Petunjuk Pengerjaan: Lanjutkan tulisan kenangan masa kecil tentang pohon tanjung di bawah ini, dimulai setelah kalimat terakhirnya.

Kutipan Teks:
= = = = =

Matinya Pohon-Pohon – Semasa saya SD, antara tahun 1995-2001. Di pojok pekarangan rumah tumbuh pohon tanjung yang cukup tinggi, jauh lebih tinggi dari atap rumah. Pohon tanjung memiliki bunga yang ukurannya kecil, berwarna putih, dan baunya harum sekali.
Seingat saya, setiap memasuki musim kemarau, bunga-bunga tanjung bermekaran dan saban pagi berguguran. Jadi sebuah pemandangan yang sangat indah, ketika bunga tanjung bertaburan di atas tanah.
Kemudian jadi kebiasaan, bagi saya dan saudara-saudara sepupu untuk memunguti bunga-bunga tanjung yang berjatuhan. Kami pun merangkainya dengan benang. Menjadikannya kalung, gelang, dan penghias rambut. Terkadang kami juga menaburkannya ke atas seprai agar kami bisa menciumi wanginya ketika hendak tidur. Sisanya sering tertinggal di saku baju atau rok sampai layu.

= = = = =

Cuplikan Data:
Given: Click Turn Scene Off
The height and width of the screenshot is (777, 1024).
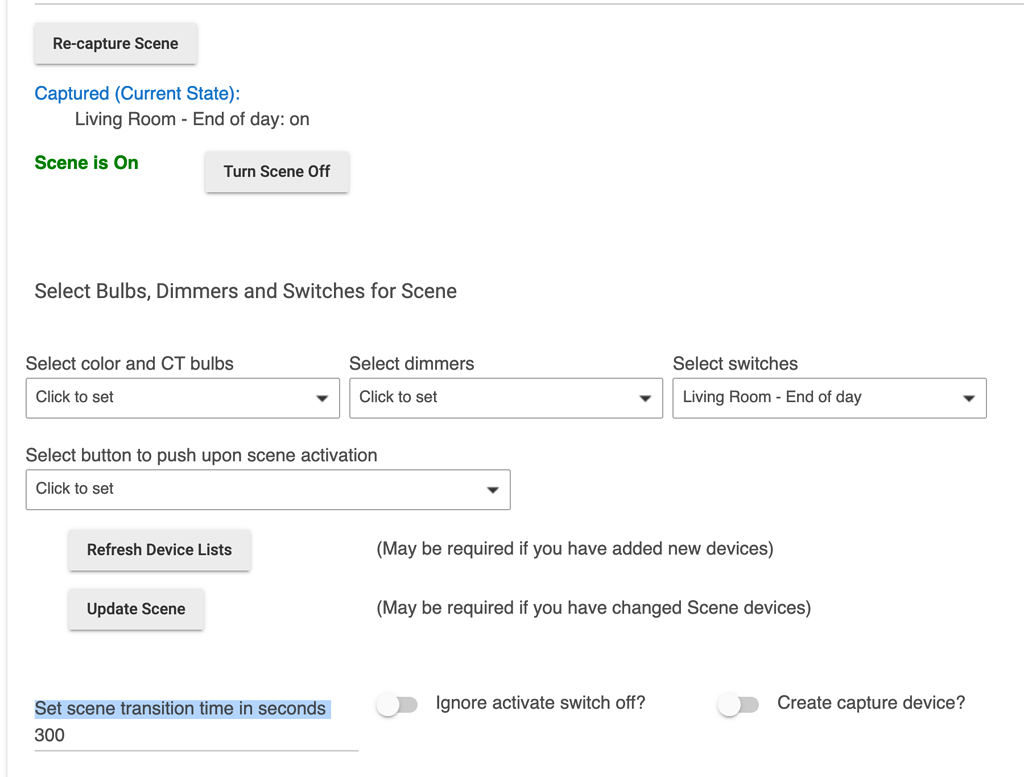Looking at the screenshot, I should click(x=277, y=171).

= = = = =

Jawaban:
Saking sukanya kami pada aroma bunga tanjung. Biasanya, setelah kami memungutinya, kami pun berlama-lama menghirup bau harumnya. Sampai pernah ada sedikit insiden yang menimpa salah satu saudara sepupu yang masih sebaya dengan saya.
Saudara sepupu saya tersebut harus dilarikan ke puskesmas terdekat lantaran bunga tanjung masuk sampai ke bagian paling dalam rongga hidungnya. Anehnya, itu baru ketahuan setelah seminggu kemudian. Ya, sampai layulah itu bunga tanjung. Bagaimana bisa? Semua bertanya-tanya. Dokter yang menangani saja ikut geleng-geleng kepala. Tak habis pikir.
Sayangnya, pohon tanjung itu akhirnya ditebang. Ibu menjualnya ke pengepul kayu. Sepertinya alasannya karena masalah ekonomi. Mungkin juga alasan lain. Saya tak terlalu paham karena masih kecil.
Buah Kedondong Itu Aslinya Manis
Selain pohon tanjung, ada pohon kedondong yang juga tumbuh subur di pekarangan rumah. Letaknya bukan di pojokan, tapi di dekat kamar mandi. Pohon kedondong ini lebih tinggi dari pohon tanjung. Sayang, nasibnya sama saja.
Karena pohon kedondong ini, dalam ingatan saya terekam dengan jelas jika buah kedondong itu amat sangatlah manis. Tidak kecut, juga tidak sepat. Baik buah yang masih muda atau buah yang sudah matang sama-sama enak.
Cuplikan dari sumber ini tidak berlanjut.